Begitu Irshad Manji memandang positif sejarah pengusiran yang jadi titik balik perjalanan hidupnya itu. Perempuan ini lahir di Uganda, Afrika Timur. Dia anak kedua dari tiga bersaudara. Keluarga ayahnya berasal dari Gujarat, India, sedangkan ibunya dari Mesir selatan.

Tahun 1972, Idi Amin mengusir ribuan pendatang nonkulit hitam yang dianggap menguasai ekonomi negeri itu. Saat berusia empat tahun, keluarganya mengungsi ke Vancouver, Kanada. Meski sudah pindah ke tempat baru, gadis kecil itu masih harus menghadapi perlakuan kasar ayahnya.

”Saat saya berusia sembilan tahun, Ayah mengejar saya keliling rumah dengan pisau, mengancam akan memotong telinga saya. Saya lari ke atap rumah,” kenang Irshad.

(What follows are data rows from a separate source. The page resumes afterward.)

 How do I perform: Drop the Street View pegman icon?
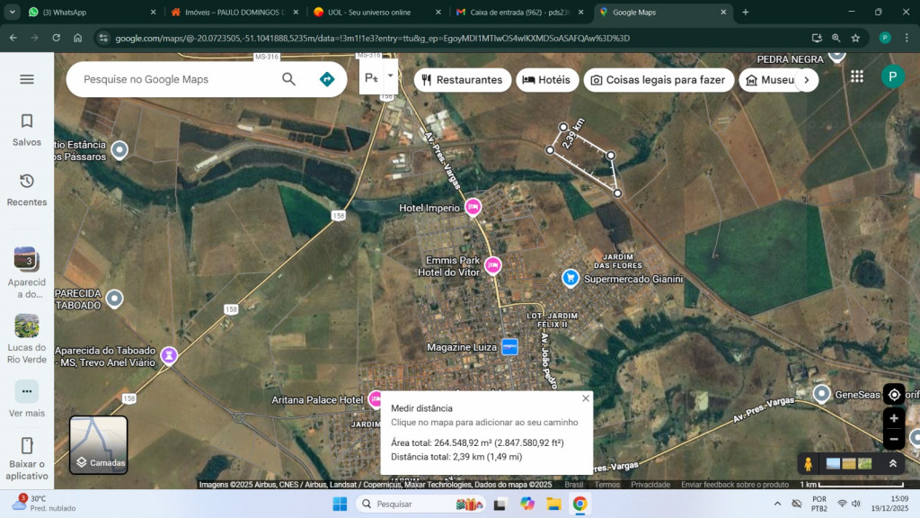coord(809,464)
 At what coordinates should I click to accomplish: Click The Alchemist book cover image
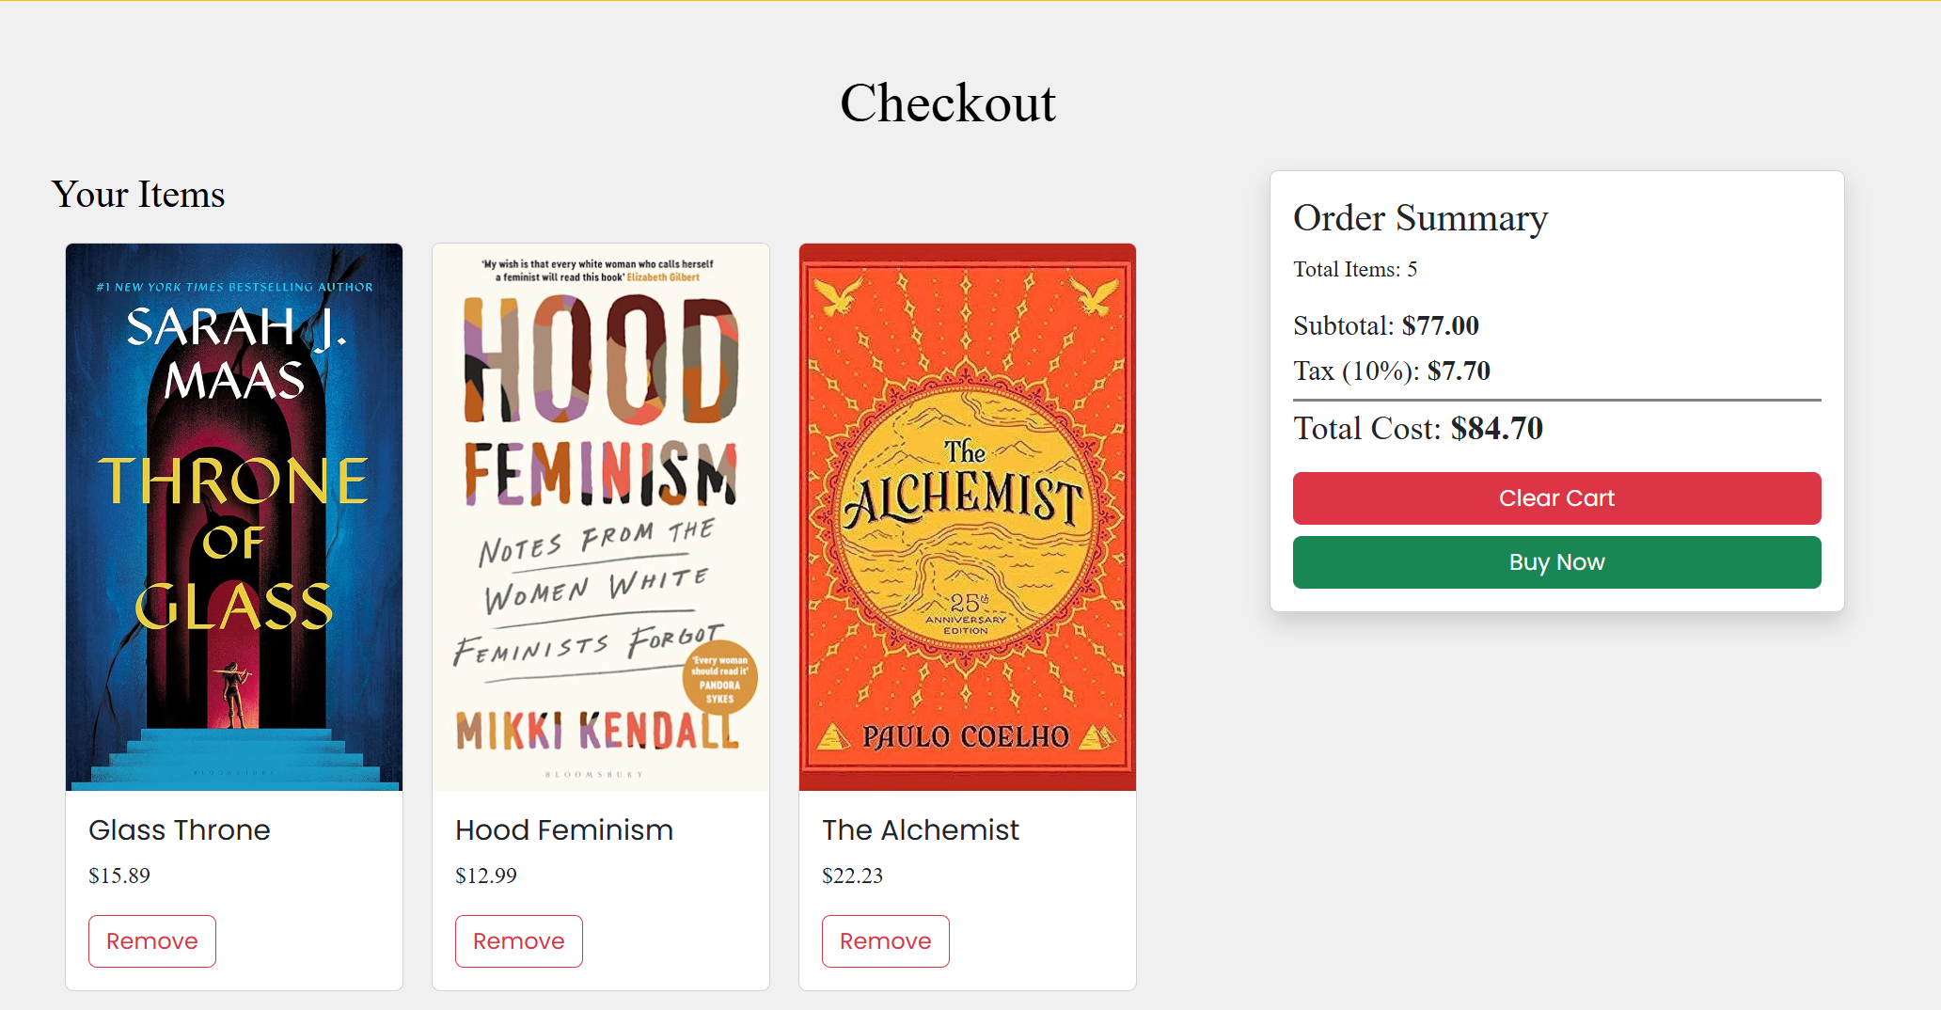[x=968, y=517]
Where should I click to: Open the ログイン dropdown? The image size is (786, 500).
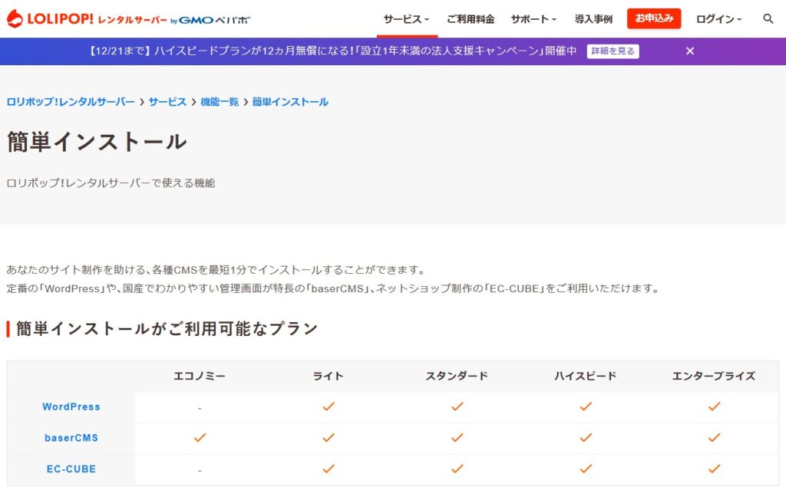718,19
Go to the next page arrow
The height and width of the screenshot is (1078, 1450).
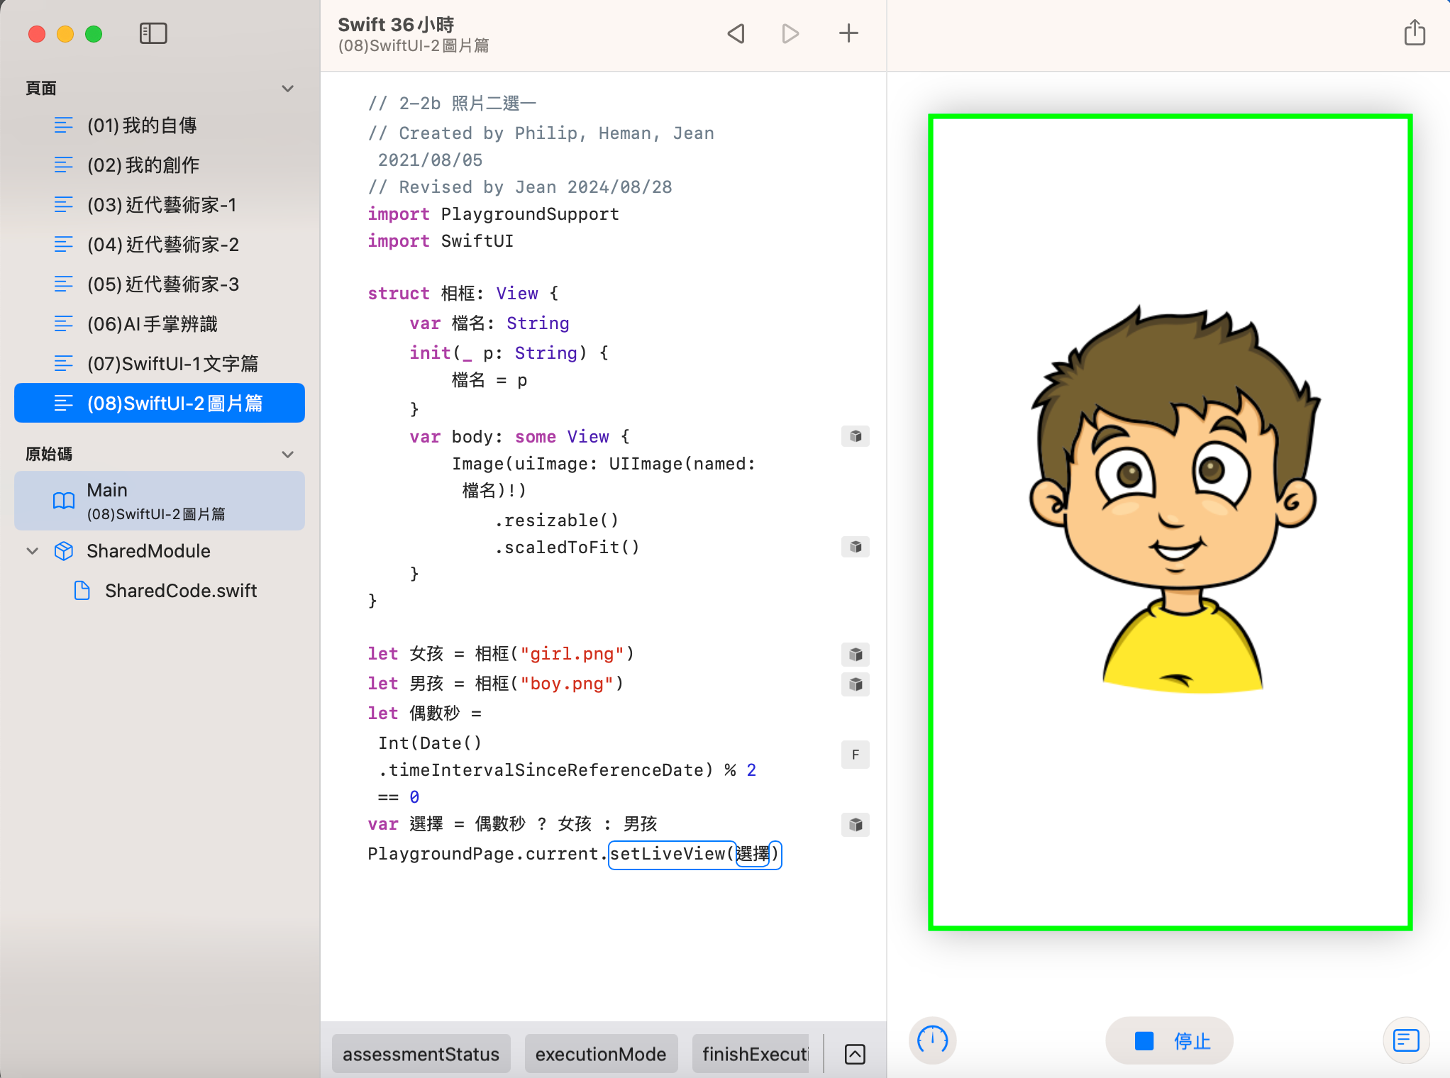pyautogui.click(x=790, y=33)
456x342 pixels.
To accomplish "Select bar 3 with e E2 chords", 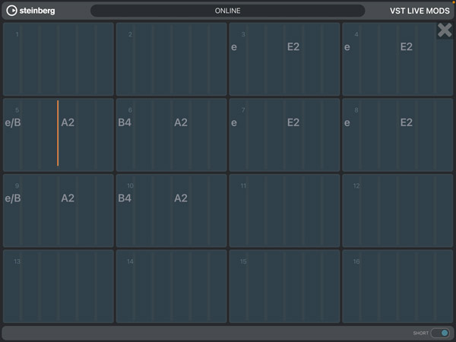I will click(284, 59).
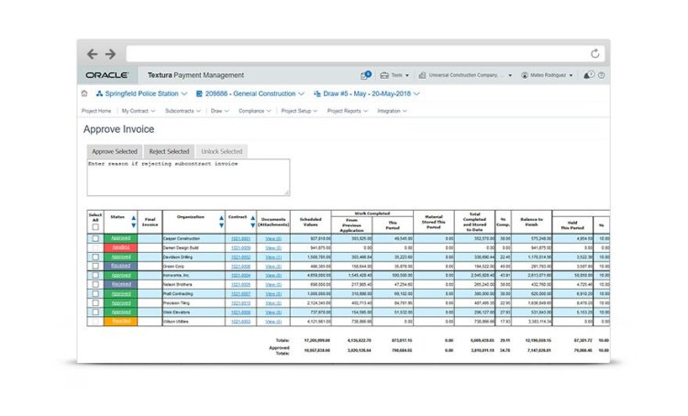
Task: Open contract link 1021-0001
Action: pos(241,238)
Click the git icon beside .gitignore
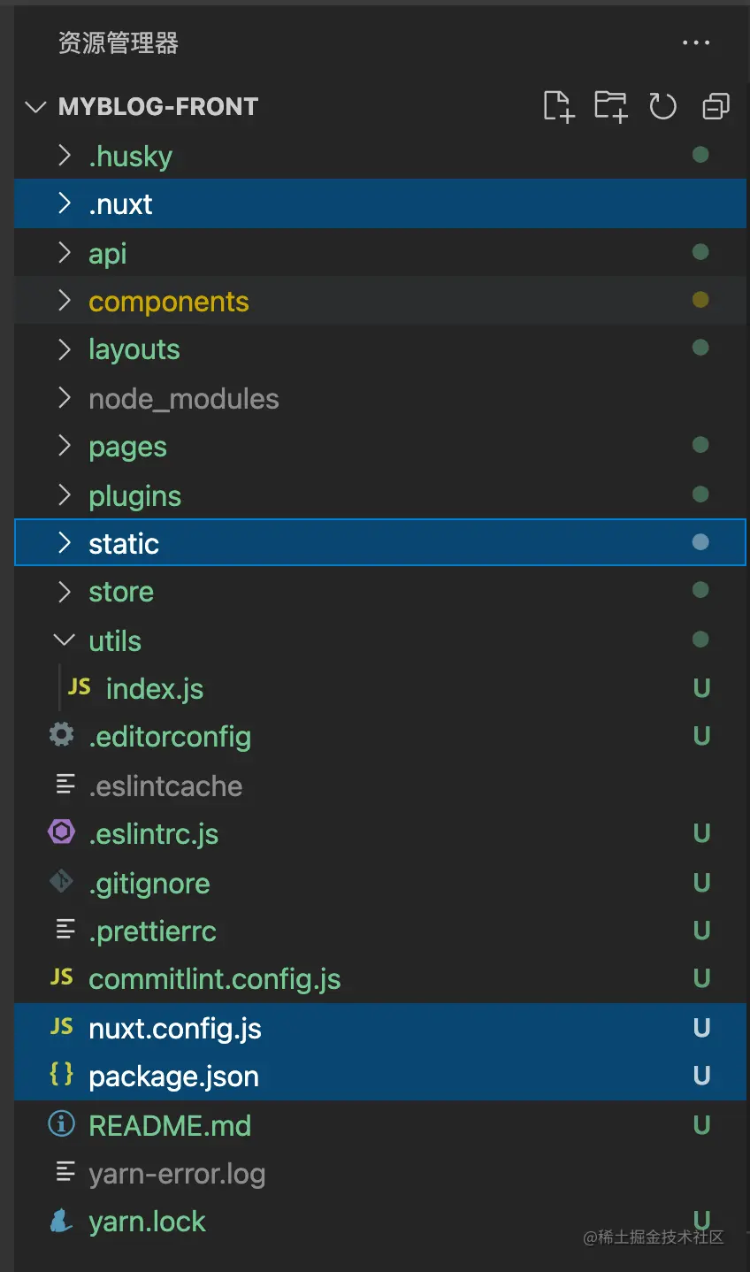This screenshot has width=750, height=1272. tap(61, 881)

Ayah dan ibu Irshad akhirnya berpisah saat perempuan ini berusia sekitar 16 tahun. Sang Ibu membesarkan Irshad bersama dua saudarinya dengan bekerja sebagai pembersih rumah.

”Setiap bangun tidur, saya bersyukur dapat memperoleh kemerdekaan,” ujar dia.

Irshad keluar dari pendidikan madrasah saat usia 14 tahun setelah memprotes posisi perempuan yang inferior dalam Islam tradisional dan mengajukan berbagai pertanyaan kritis yang tidak direspons baik oleh guru madrasahnya. Selama 20 tahun berikutnya, gadis ini membenamkan diri di perpustakaan untuk mempelajari Islam dari Al Quran dan berbagai literatur lain.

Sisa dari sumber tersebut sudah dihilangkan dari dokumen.